The problem -> Reproduce the entries below character for character.

BEGIN Provided material

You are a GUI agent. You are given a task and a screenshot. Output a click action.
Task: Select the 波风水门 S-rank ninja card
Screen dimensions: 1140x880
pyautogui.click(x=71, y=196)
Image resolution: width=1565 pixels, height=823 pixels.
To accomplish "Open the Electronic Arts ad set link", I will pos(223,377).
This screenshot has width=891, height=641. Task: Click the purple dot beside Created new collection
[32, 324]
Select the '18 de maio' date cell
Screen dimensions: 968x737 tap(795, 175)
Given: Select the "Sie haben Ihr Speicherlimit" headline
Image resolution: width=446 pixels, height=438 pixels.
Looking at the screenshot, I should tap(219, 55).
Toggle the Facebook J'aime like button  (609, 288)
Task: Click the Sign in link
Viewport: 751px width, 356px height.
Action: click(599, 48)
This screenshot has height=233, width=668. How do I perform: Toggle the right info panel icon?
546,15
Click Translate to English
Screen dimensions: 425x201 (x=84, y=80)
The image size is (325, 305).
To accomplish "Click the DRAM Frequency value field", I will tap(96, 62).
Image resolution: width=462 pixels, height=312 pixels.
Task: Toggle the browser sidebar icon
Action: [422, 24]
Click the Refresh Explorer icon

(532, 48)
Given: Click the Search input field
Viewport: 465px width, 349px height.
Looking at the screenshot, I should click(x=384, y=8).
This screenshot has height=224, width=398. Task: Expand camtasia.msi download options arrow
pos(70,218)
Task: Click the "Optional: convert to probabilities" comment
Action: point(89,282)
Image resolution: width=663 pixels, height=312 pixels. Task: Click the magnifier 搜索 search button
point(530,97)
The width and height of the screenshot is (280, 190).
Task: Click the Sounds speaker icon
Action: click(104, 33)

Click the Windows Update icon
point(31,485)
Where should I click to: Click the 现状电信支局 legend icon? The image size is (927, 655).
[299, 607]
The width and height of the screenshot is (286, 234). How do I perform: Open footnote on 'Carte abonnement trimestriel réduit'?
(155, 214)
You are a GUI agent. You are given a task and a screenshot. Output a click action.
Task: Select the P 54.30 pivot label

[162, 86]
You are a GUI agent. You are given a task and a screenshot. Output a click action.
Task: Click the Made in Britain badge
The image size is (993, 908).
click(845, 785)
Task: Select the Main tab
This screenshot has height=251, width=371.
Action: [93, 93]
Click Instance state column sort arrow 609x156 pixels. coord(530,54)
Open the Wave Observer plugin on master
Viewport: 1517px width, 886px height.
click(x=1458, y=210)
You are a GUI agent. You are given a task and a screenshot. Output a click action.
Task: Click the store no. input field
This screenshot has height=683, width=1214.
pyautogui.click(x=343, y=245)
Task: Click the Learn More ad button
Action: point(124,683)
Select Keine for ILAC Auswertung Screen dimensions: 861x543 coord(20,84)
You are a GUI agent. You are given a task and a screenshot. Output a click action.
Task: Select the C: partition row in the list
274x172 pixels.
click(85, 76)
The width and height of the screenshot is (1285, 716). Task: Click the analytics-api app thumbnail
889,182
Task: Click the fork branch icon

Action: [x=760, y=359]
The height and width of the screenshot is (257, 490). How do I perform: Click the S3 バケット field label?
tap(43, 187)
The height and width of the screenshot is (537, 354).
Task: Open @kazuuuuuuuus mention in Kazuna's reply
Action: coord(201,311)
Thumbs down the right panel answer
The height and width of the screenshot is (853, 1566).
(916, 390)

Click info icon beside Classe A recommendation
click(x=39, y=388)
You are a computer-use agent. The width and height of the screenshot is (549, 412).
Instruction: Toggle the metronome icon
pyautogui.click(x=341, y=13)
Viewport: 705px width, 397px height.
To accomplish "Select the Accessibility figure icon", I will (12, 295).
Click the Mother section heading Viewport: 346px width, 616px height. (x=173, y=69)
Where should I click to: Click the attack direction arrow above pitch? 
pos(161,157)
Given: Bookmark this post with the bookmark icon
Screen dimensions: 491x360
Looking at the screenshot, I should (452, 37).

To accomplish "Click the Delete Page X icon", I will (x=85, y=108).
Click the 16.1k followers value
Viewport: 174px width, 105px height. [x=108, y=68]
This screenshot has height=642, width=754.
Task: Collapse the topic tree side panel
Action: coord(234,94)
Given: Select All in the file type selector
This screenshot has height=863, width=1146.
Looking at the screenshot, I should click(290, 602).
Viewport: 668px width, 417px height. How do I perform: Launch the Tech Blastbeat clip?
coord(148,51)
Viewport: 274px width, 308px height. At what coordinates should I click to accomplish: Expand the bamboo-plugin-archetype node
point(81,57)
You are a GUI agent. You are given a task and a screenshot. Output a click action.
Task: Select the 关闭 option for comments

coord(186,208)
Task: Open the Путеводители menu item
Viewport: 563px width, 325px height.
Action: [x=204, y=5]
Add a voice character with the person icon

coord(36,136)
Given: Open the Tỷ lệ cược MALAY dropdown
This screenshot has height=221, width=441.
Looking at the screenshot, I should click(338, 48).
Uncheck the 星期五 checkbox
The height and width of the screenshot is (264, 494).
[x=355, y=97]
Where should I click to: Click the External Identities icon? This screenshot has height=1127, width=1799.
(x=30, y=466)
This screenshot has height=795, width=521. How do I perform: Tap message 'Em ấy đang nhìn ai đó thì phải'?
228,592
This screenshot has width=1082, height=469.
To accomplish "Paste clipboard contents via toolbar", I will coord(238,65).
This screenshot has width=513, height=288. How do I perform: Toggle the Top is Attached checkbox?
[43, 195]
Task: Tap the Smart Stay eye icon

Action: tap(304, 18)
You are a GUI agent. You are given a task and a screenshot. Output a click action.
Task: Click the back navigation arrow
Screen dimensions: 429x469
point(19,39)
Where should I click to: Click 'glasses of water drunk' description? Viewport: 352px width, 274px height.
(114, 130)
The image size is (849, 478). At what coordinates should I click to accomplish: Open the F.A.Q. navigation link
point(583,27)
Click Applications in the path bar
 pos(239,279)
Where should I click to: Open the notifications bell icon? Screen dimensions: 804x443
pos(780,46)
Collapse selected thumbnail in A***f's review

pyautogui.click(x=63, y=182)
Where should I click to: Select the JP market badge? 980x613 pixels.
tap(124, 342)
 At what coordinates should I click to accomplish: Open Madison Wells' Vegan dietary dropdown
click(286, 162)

END Provided material

The completed task ->
You are a GUI agent. You are given a task and a screenshot. Output a click action.
Task: Select the 波风水门 S-rank ninja card
Screen dimensions: 1140x880
pyautogui.click(x=71, y=196)
Image resolution: width=1565 pixels, height=823 pixels.
To accomplish "Open the Electronic Arts ad set link", I will pos(223,377).
This screenshot has width=891, height=641. Task: Click the purple dot beside Created new collection
[32, 324]
Select the '18 de maio' date cell
Screen dimensions: 968x737 tap(795, 175)
Given: Select the "Sie haben Ihr Speicherlimit" headline
Image resolution: width=446 pixels, height=438 pixels.
Looking at the screenshot, I should tap(219, 55).
Toggle the Facebook J'aime like button  (609, 288)
Task: Click the Sign in link
Viewport: 751px width, 356px height.
Action: click(599, 48)
This screenshot has height=233, width=668. How do I perform: Toggle the right info panel icon?
546,15
Click Translate to English
Screen dimensions: 425x201 (x=84, y=80)
The image size is (325, 305).
To accomplish "Click the DRAM Frequency value field", I will tap(96, 62).
Image resolution: width=462 pixels, height=312 pixels.
Task: Toggle the browser sidebar icon
Action: [422, 24]
Click the Refresh Explorer icon

(532, 48)
Given: Click the Search input field
Viewport: 465px width, 349px height.
Looking at the screenshot, I should click(x=384, y=8).
This screenshot has height=224, width=398. Task: Expand camtasia.msi download options arrow
pos(70,218)
Task: Click the "Optional: convert to probabilities" comment
Action: point(89,282)
Image resolution: width=663 pixels, height=312 pixels. Task: Click the magnifier 搜索 search button
point(530,97)
The width and height of the screenshot is (280, 190).
Task: Click the Sounds speaker icon
Action: click(104, 33)

Click the Windows Update icon
point(31,485)
Where should I click to: Click the 现状电信支局 legend icon? The image size is (927, 655).
[299, 607]
The width and height of the screenshot is (286, 234). How do I perform: Open footnote on 'Carte abonnement trimestriel réduit'?
(155, 214)
You are a GUI agent. You are given a task and a screenshot. Output a click action.
Task: Select the P 54.30 pivot label

[162, 86]
You are a GUI agent. You are given a task and a screenshot. Output a click action.
Task: Click the Made in Britain badge
The image size is (993, 908).
click(845, 785)
Task: Select the Main tab
This screenshot has height=251, width=371.
Action: [93, 93]
Click Instance state column sort arrow 609x156 pixels. coord(530,54)
Open the Wave Observer plugin on master
Viewport: 1517px width, 886px height.
click(x=1458, y=210)
You are a GUI agent. You are given a task and a screenshot. Output a click action.
Task: Click the store no. input field
This screenshot has height=683, width=1214.
pyautogui.click(x=343, y=245)
Task: Click the Learn More ad button
Action: point(124,683)
Select Keine for ILAC Auswertung Screen dimensions: 861x543 coord(20,84)
You are a GUI agent. You are given a task and a screenshot. Output a click action.
Task: Select the C: partition row in the list
274x172 pixels.
click(85, 76)
The width and height of the screenshot is (1285, 716). Task: Click the analytics-api app thumbnail
889,182
Task: Click the fork branch icon

Action: [x=760, y=359]
The height and width of the screenshot is (257, 490). How do I perform: Click the S3 バケット field label?
tap(43, 187)
The height and width of the screenshot is (537, 354).
Task: Open @kazuuuuuuuus mention in Kazuna's reply
Action: coord(201,311)
Thumbs down the right panel answer
The height and width of the screenshot is (853, 1566).
(916, 390)

Click info icon beside Classe A recommendation
click(x=39, y=388)
You are a computer-use agent. The width and height of the screenshot is (549, 412).
Instruction: Toggle the metronome icon
pyautogui.click(x=341, y=13)
Viewport: 705px width, 397px height.
To accomplish "Select the Accessibility figure icon", I will (12, 295).
Click the Mother section heading Viewport: 346px width, 616px height. (x=173, y=69)
Where should I click to: Click the attack direction arrow above pitch? 
pos(161,157)
Given: Bookmark this post with the bookmark icon
Screen dimensions: 491x360
Looking at the screenshot, I should (452, 37).

To accomplish "Click the Delete Page X icon", I will (x=85, y=108).
Click the 16.1k followers value
Viewport: 174px width, 105px height. [x=108, y=68]
This screenshot has height=642, width=754.
Task: Collapse the topic tree side panel
Action: coord(234,94)
Given: Select All in the file type selector
This screenshot has height=863, width=1146.
Looking at the screenshot, I should click(290, 602).
Viewport: 668px width, 417px height. How do I perform: Launch the Tech Blastbeat clip?
coord(148,51)
Viewport: 274px width, 308px height. At what coordinates should I click to accomplish: Expand the bamboo-plugin-archetype node
point(81,57)
You are a GUI agent. You are given a task and a screenshot. Output a click action.
Task: Select the 关闭 option for comments

coord(186,208)
Task: Open the Путеводители menu item
Viewport: 563px width, 325px height.
Action: [x=204, y=5]
Add a voice character with the person icon

coord(36,136)
Given: Open the Tỷ lệ cược MALAY dropdown
This screenshot has height=221, width=441.
Looking at the screenshot, I should click(338, 48).
Uncheck the 星期五 checkbox
The height and width of the screenshot is (264, 494).
[x=355, y=97]
Where should I click to: Click the External Identities icon? This screenshot has height=1127, width=1799.
(x=30, y=466)
This screenshot has height=795, width=521. How do I perform: Tap message 'Em ấy đang nhìn ai đó thì phải'?
228,592
This screenshot has width=1082, height=469.
To accomplish "Paste clipboard contents via toolbar", I will coord(238,65).
This screenshot has width=513, height=288. How do I perform: Toggle the Top is Attached checkbox?
[43, 195]
Task: Tap the Smart Stay eye icon

Action: tap(304, 18)
You are a GUI agent. You are given a task and a screenshot. Output a click action.
Task: Click the back navigation arrow
Screen dimensions: 429x469
point(19,39)
Where should I click to: Click 'glasses of water drunk' description? Viewport: 352px width, 274px height.
(114, 130)
The image size is (849, 478). At what coordinates should I click to accomplish: Open the F.A.Q. navigation link
point(583,27)
Click Applications in the path bar
 pos(239,279)
Where should I click to: Open the notifications bell icon? Screen dimensions: 804x443
pos(780,46)
Collapse selected thumbnail in A***f's review

pyautogui.click(x=63, y=182)
Where should I click to: Select the JP market badge? 980x613 pixels.
tap(124, 342)
 At what coordinates should I click to accomplish: Open Madison Wells' Vegan dietary dropdown
click(286, 162)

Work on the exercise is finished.